The topology of Arithmetic Progressions of primes The primary motivation for this question is the following: I would like to extract some topological statistics which capture how arithmetic progressions of prime numbers "fit together" in a manner that will be made precise below. 
Setup
Consider a nested family of simplicial complexes $K(p)$ indexed by prime $p \in \mathbb N$ defined as follows: 


*

*the vertices are all odd primes less than or equal to $p$, and

*insert a $d$-simplex ($d \geq 2$) spanning $d+1$ vertices if and only if they constitute an arithmetic progression. Of course, one must also insert all faces, and faces-of-faces etc. so that the defining property of a simplicial complex is preserved.


For instance, $K(7)$ has the vertices $3,5,7$ and a single $2$-simplex $(3,5,7)$ along with all its faces. $K(11)$ has all this, plus the vertex $11$ and the simplex $(3,7,11)$. The edge $(3,7)$ already exists so only the other two need to be added. Thus, the fact that $(3,7)$ occurs in two arithmetic progressions bounded by $11$ is encoded by placing the corresponding edge in the boundary of two 2-simplices.
Question
Has someone already defined and studied this complex? What I am mostly interested in is

How does the homology of $K(p)$ change with $p$?

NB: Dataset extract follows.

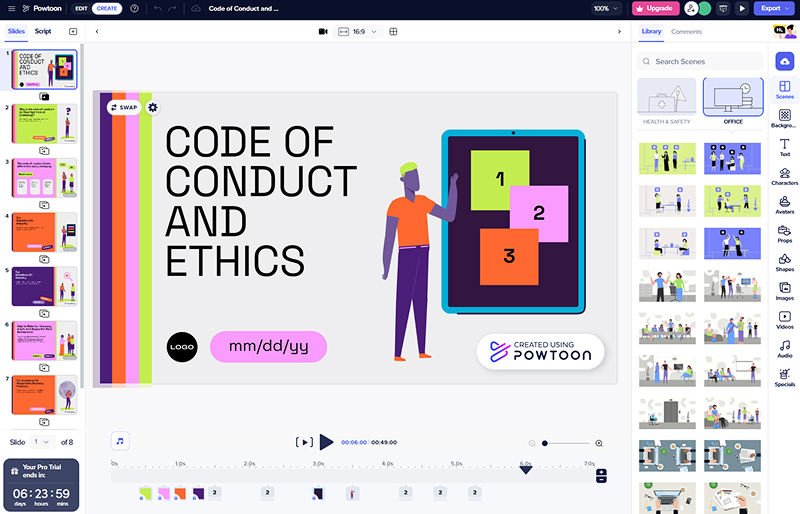This screenshot has width=800, height=514.
Task: Switch to EDIT mode
Action: pyautogui.click(x=80, y=8)
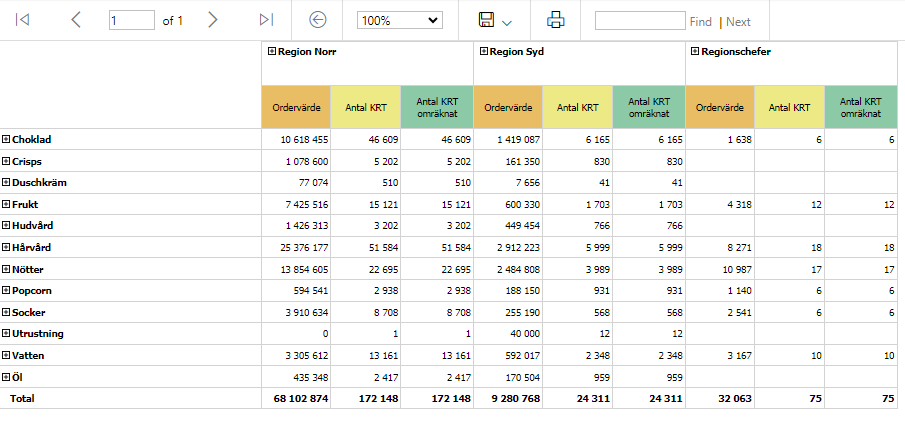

If it helps, here are -- according to home-brew computations -- the statistics for the first few primes (Betti 0 and 1 over $\mathbb{Z}_2$). I've already confirmed that the sequence of Betti-1's is not in Sloane's online encyclopedia of integer sequences. If an intermediate K[p] is missing in the list, that means that the homology is the same as that for the previous prime.
K [3]: 1 0
 K [5]: 2 0
 K [7]: 1 0
 K [13]: 2 0
 K [17]: 2 1
 K [19]: 1 2
 K [23]: 1 4
 K [31]: 1 6
 K [37]: 2 6
 K [43]: 1 7
 K [53]: 1 8
 K [59]: 1 9
 K [61]: 1 10
 K [67]: 1 12
 K [71]: 1 17
 K [73]: 1 20
 K [79]: 1 23
 K [83]: 1 26
 K [89]: 1 31
 K [97]: 1 32
 K [101]: 1 35
 K [103]: 1 41
 K [107]: 1 43
 K [109]: 1 47
 K [113]: 1 53
 K [127]: 1 58
 K [131]: 1 62
 K [137]: 1 67
 K [139]: 1 73
 K [149]: 1 78  
Here's a more concrete question:

Is it true that the $d$-dimensional homology groups of $K(p)$ for $d > 1$ are always trivial?

 A: No. 
In fact, for $p = 435052917615787$, this will absolutely be false, as the second homology group will not vanish.
Note that a 2-dimensional "hole" in your complex is a 3-simplex all of whose faces are 2-simplices in $K(p)$, i.e. 4 primes such that each 3 of them lie in some arithmetic progression. 
Of course, you would suspect that such a thing is plausible, and with some effort construct an example.
Here's why this number works:
Consider $p = 398936189798617$. Then, if $d = 2124513401010$, one sees that $p+d$ is not a prime, while $p+2d,p+3d,\ldots,p+15d$ are all primes. Here $p+15d = 435052917615787$ is the prime for which we consider the complex.
In fact, the numbers were taken from the AP-k records at http://primerecords.dk/aprecords.htm#minimal, and $p+2d$ is just a beginning of an AP-23. 
Now, one sees immediately that $p, p+6d, p+10d$ form a simplex, as it is a subsequence of the arithmetic progression of primes $p, p+2d, p+4d, p+6d, p+10d$.
Similarly, $p, p+6d, p+15d$ form a simplex, as do $p, p+10d, p+15d$ and $p+6d, p+10d, p+15d$. These come from sequences with differences $3d$, $5d$, and $d$ respectively. 
However, $p,p+6d,p+10d,p+15d$ can only form a simplex if they all lie in some arithmetic progression of primes. But then its difference must divide $d$, contradicting the fact that $p+d$ is not prime.